Tom Perez. Sean Gallup / Getty Images Staff
Many of the high-profile attendees at the National Action Network annual convention in New York on Wednesday were the same that appeared at the convention last year.
Much as he did last year, host Al Sharpton pointed out members of his family, famous radio hosts, and parents of the victims of gun violence.
But one year later, the environment has changed.
In his opening remarks, Sharpton recalled what black Americans could do — when President Barack Obama was in office — when faced with discriminatory voting laws and instances of apparent racially biased policing.
“We could say we were going to the Justice Department, we were going national,” Sharpton said. “That does not seem like an option that will bear fruit.”
Democratic National Committee Chair Tom Perez framed the situation more bluntly.
“I miss Barack Obama,” Perez said in the opening of his speech.
With Obama’s former attorney general and deputy attorney general for civil rights onstage, the opening speeches in midtown Manhattan were colored by the contrast between Obama-era criminal justice and voting policies and the new administration’s tough-on-crime promises and support for more restrictive voting laws.
Many prominent African-American political figures have voiced concern that the new administration will not take an aggressive stance on prosecuting potential civil-rights violations.

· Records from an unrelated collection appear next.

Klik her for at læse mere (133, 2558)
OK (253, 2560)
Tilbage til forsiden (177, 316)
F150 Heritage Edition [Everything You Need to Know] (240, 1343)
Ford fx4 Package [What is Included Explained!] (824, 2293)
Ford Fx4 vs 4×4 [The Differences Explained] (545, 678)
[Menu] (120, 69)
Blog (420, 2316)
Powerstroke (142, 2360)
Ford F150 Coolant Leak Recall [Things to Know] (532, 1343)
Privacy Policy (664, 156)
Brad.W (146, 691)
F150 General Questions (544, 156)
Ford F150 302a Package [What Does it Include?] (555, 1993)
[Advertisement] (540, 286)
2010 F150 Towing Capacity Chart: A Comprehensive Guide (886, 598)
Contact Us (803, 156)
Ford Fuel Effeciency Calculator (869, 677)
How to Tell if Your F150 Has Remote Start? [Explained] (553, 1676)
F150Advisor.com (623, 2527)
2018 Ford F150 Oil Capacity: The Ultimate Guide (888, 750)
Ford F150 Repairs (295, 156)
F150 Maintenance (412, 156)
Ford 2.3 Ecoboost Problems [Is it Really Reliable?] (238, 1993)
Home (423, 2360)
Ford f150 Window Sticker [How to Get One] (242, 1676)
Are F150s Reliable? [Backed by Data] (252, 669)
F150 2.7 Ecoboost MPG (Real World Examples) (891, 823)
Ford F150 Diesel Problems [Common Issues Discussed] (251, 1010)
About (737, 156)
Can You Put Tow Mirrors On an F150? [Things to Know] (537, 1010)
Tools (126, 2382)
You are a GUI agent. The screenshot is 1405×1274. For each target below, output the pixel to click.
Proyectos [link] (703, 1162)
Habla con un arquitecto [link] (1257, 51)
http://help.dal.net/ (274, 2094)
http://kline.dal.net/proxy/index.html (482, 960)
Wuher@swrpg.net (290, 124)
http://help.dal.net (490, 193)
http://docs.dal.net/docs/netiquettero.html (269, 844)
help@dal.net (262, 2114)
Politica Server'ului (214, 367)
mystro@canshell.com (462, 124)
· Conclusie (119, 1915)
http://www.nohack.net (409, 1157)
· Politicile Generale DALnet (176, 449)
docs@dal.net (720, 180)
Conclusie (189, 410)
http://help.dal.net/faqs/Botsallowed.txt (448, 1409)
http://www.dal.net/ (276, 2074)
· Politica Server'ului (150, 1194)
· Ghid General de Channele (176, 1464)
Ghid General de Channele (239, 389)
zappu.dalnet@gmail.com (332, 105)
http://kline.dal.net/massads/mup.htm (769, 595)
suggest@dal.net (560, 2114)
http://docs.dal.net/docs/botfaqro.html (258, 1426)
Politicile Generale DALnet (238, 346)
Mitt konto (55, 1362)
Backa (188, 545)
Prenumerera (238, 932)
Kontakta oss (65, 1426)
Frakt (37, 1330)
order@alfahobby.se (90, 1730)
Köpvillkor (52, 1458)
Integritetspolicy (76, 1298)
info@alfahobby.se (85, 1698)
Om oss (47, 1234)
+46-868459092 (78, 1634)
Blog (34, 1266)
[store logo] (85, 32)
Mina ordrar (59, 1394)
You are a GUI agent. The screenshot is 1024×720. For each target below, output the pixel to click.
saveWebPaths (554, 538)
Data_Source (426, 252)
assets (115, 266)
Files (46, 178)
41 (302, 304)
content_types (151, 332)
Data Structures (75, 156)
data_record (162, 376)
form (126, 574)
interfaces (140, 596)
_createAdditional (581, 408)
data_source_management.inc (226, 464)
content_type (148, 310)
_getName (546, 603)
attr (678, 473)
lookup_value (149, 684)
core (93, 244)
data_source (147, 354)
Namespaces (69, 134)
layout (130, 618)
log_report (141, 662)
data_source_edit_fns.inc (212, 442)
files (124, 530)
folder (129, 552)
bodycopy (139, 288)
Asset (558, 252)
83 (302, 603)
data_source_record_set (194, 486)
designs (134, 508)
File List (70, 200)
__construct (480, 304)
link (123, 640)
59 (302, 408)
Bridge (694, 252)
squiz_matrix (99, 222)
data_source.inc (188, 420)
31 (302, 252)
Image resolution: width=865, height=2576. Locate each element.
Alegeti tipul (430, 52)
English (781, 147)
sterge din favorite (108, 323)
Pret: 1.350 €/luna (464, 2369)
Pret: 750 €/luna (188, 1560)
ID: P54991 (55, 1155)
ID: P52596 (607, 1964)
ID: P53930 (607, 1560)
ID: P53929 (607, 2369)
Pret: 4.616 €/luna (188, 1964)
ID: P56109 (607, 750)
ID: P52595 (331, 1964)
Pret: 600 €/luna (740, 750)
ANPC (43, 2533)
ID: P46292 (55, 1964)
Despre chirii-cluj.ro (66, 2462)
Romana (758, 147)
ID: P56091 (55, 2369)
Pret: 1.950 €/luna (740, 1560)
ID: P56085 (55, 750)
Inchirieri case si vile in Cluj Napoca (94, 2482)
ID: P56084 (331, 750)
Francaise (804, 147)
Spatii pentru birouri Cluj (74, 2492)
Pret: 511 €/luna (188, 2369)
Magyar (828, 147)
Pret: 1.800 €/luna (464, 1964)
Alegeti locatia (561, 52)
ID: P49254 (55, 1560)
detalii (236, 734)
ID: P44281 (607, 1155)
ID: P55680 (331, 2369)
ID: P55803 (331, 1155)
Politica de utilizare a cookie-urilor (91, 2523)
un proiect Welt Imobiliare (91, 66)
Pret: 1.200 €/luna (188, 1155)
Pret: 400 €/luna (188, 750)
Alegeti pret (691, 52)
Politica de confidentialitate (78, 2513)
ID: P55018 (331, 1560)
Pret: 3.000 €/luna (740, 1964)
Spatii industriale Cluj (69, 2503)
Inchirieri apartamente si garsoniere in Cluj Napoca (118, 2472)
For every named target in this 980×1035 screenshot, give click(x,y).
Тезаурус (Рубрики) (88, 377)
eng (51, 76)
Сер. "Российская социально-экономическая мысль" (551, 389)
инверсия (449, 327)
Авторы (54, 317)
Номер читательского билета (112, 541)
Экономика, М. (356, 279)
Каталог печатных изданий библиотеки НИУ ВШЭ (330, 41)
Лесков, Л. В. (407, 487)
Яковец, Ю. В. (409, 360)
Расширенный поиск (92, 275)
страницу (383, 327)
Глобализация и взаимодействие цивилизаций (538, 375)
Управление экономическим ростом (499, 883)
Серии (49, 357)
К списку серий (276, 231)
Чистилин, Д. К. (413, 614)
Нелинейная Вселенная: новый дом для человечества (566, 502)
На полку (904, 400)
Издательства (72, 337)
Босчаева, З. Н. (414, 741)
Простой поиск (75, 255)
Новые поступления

Activists have criticized President Donald Trump’s past birther crusade against Obama, bizarre accusations against the exonerated “Central Park 5,” and selection of Jeff Sessions to serve as attorney despite his failed prosecution of a 1985 voter fraud case against black civil-rights activists.
Top Trump allies have praised the new administration’s planned shifts.
Speaking at an Intelligence Squared debate in Manhattan on Monday, top Trump surrogate and Kansas Secretary of State Kris Kobach praised Sessions, saying the DOJ has “a lot of ideologically driven attorneys in the civil-rights division, especially.”
During the 2016 election, African-American voters overwhelmingly supported Hillary Clinton, who addressed the conference last year while pledging to push for criminal justice reform and gun control.
Clinton’s name wasn’t mentioned by NAN’s keynote speakers on the first day of the event. They focused instead on resisting Trump through grassroots action, legal opposition, and voter mobilization to win back state and local offices, where Democrats have seen record losses over the past eight years.
Former Attorney General Eric Holder spoke at length about the need to fight restrictive voter ID laws that critics say have unfairly attempted to curb minority voting.
“Let’s signal to the world that in America today, the pursuit of a more perfect union lives on,” Holder said. “Generations before us did not fail in that quest. Now it is our time.”
Holder mocked Trump’s claim that the 2016 election was “rigged,” saying the president’s unfounded assertion that 3 million to 5 million people voted against him in the 2016 election laid the groundwork for restrictive voting laws.
“With undoubtedly false claims that 3 to 5 million voted illegally in the last election, a predicate has been laid for further voter suppression efforts,” Holder said.
Other speakers at the event pledged to take up the mantle where the Department of Justice stood down and wage aggressive legal battles against any perceived discrimination.
Referring to Sessions as the nation’s “so-called attorney general,” New York Attorney General Eric Schneiderman blasted Sessions’ dismissal of Hawaii as an “island in the Pacific” after a Hawaii judge blocked Trump’s proposed travel ban.
Schneiderman touted his own legal actions against Trump University last year, telling the crowd to applause that the sole silver lining was that activists at the conference could confront discrimination head-on.
“The difference now is that the lines are more clearly drawn,” Schneiderman said. “What was once hidden and said in whispers is now out in the open for all to see.”
He added: “We should take this conference as the chance to rise … from the chaos of protest and resistance to a movement of social equality, which is what this will become.”